- _TASK DIRECTIONS_:
Locate every line below that contains the word "product" and copy it.

Stored records:
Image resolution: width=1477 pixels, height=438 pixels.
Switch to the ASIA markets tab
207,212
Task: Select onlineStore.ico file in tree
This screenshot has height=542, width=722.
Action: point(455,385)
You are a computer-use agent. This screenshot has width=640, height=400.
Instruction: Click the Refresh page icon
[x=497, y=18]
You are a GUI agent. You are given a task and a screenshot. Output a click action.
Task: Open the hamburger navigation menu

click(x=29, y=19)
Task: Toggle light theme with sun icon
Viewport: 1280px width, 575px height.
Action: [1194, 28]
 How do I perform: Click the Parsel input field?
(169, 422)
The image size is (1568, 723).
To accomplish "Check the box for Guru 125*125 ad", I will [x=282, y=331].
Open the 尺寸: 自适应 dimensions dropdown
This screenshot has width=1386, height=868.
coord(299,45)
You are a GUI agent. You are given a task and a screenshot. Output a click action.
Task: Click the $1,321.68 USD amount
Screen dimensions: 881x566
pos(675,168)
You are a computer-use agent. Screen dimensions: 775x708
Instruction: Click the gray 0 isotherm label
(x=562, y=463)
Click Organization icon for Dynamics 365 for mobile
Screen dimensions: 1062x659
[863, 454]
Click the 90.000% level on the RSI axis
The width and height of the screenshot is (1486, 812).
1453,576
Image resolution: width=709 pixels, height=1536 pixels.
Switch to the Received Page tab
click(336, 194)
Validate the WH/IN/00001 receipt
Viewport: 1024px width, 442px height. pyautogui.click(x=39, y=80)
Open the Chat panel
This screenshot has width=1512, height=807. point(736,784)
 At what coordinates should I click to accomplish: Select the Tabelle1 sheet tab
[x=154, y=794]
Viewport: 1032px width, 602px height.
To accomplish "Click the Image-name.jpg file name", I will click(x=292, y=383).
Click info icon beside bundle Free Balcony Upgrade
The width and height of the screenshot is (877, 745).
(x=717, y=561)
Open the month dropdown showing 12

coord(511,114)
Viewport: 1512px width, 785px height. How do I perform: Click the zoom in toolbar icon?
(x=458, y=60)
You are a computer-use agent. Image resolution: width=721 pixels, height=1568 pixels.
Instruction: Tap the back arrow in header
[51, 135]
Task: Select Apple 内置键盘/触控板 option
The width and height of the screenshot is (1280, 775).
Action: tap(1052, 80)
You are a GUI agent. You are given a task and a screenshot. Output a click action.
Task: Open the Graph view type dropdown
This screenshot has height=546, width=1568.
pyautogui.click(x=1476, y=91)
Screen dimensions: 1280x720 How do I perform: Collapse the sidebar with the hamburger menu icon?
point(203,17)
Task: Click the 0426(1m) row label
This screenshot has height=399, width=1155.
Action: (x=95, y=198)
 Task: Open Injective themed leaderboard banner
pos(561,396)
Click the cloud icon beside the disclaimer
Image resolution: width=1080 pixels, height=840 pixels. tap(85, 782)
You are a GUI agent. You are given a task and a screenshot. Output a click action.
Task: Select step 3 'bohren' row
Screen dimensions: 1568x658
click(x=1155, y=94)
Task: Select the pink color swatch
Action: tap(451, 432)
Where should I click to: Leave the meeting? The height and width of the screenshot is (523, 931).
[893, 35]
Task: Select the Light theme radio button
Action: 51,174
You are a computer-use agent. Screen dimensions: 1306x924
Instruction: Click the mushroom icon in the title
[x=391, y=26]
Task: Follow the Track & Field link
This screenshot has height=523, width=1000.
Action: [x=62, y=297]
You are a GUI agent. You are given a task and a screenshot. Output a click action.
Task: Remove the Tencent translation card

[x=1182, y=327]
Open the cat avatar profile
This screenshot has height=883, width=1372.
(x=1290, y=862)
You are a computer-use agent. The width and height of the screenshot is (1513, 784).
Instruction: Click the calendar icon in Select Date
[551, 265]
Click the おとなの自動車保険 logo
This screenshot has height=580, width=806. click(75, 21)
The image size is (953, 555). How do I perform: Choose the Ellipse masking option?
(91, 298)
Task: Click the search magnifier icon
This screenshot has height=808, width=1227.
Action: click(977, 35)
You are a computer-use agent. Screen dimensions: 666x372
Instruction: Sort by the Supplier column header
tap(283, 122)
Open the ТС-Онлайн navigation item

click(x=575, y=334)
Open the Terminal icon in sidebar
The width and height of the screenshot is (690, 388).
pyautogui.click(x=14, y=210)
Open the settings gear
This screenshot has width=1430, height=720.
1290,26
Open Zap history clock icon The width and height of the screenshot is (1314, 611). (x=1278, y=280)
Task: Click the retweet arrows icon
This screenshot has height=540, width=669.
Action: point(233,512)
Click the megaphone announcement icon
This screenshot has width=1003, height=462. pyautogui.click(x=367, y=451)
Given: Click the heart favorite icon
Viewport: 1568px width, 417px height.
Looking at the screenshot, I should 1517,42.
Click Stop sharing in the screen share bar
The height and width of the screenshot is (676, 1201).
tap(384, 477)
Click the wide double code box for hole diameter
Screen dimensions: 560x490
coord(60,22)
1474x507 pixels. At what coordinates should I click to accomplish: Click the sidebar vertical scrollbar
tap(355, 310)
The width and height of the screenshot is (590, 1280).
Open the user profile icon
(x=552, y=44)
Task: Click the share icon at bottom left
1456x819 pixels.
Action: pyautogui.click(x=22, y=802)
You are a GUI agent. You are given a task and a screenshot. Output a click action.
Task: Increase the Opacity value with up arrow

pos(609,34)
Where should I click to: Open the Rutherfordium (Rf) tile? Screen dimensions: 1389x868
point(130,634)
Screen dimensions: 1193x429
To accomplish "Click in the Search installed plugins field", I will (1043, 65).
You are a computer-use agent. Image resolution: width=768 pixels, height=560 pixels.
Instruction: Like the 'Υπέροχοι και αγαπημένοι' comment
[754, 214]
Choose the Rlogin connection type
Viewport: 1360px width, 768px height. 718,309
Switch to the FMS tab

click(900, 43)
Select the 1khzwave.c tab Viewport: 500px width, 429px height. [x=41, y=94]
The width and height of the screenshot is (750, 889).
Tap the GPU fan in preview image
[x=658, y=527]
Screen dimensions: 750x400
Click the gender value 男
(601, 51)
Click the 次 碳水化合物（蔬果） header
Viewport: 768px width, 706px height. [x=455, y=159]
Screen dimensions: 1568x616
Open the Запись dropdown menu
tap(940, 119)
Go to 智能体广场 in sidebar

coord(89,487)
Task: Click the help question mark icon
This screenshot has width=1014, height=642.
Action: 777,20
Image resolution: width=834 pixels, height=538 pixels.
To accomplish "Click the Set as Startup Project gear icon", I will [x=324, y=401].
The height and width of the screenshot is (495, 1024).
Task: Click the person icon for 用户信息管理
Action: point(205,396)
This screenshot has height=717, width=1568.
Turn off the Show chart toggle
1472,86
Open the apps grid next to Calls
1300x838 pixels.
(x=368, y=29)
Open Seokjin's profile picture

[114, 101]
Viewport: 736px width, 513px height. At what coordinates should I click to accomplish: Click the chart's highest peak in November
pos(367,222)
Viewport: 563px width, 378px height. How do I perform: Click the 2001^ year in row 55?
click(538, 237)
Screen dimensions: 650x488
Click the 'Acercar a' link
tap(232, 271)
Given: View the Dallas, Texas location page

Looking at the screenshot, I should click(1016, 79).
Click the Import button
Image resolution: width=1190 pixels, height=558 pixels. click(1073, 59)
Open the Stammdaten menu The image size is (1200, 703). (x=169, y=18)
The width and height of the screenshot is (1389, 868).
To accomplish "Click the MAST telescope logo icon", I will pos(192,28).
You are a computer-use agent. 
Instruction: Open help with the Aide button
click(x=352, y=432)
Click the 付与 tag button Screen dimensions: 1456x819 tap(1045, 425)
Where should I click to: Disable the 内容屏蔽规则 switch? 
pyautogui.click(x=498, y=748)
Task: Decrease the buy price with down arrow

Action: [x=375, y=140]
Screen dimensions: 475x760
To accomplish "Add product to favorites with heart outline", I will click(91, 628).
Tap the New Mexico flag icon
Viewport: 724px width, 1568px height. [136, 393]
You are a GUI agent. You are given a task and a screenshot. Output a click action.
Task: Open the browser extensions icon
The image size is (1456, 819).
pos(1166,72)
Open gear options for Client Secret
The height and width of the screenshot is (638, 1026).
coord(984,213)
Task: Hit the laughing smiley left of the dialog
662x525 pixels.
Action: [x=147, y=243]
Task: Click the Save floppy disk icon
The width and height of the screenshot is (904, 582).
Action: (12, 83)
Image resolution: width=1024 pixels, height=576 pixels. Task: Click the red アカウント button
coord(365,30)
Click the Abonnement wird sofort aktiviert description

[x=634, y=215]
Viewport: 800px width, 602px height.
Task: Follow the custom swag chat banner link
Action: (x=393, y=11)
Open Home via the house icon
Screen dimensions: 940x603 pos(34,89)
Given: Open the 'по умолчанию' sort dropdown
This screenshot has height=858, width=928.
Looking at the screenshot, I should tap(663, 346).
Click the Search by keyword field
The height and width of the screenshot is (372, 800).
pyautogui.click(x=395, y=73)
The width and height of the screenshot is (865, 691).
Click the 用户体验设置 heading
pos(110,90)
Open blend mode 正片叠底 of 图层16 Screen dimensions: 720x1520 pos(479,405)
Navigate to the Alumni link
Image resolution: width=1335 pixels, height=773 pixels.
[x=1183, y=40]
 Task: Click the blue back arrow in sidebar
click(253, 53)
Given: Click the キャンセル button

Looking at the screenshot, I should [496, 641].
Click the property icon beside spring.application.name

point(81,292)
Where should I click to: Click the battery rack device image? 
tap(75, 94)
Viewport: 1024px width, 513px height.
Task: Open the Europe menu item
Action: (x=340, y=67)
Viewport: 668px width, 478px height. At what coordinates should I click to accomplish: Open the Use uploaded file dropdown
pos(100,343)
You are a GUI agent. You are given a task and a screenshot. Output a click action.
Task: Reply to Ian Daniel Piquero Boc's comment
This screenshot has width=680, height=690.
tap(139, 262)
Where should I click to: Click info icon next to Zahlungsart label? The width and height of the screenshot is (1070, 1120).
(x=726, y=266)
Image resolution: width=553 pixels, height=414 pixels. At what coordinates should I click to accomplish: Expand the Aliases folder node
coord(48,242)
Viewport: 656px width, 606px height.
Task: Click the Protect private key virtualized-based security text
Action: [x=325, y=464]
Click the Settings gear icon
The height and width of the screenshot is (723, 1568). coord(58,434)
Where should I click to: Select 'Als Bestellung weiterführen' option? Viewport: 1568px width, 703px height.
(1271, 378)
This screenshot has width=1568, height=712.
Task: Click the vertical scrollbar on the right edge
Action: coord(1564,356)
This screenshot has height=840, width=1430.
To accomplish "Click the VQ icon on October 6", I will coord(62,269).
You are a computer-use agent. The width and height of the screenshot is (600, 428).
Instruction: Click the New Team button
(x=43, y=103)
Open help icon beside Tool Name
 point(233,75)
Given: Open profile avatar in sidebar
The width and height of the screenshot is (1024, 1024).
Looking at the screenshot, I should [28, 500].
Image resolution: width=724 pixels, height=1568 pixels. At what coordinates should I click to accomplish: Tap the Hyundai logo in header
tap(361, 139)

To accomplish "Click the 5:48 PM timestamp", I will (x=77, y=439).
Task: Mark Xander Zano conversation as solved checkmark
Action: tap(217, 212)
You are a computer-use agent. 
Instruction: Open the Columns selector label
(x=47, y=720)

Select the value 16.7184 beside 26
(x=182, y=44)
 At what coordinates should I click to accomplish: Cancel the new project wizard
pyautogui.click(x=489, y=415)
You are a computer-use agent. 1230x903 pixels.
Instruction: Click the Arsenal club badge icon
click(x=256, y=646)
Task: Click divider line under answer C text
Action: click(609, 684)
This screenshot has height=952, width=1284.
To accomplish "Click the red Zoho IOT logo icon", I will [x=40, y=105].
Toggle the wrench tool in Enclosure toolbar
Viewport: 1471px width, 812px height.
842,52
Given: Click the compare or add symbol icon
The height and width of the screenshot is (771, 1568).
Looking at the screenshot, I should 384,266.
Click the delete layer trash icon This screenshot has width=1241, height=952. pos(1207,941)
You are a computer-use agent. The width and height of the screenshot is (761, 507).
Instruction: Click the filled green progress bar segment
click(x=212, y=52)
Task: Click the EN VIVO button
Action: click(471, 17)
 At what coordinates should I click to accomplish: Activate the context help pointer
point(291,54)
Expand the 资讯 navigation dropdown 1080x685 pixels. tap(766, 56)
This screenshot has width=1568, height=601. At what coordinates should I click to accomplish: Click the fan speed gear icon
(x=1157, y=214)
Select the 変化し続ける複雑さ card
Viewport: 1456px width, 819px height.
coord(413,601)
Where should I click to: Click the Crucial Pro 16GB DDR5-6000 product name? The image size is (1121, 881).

- _EXPECTED ANSWER_:
To accomplish "Add product to favorites with heart outline", I will click(91, 628).
Where should I click to: Click the Crucial Pro 16GB DDR5-6000 product name? The image size is (1121, 881).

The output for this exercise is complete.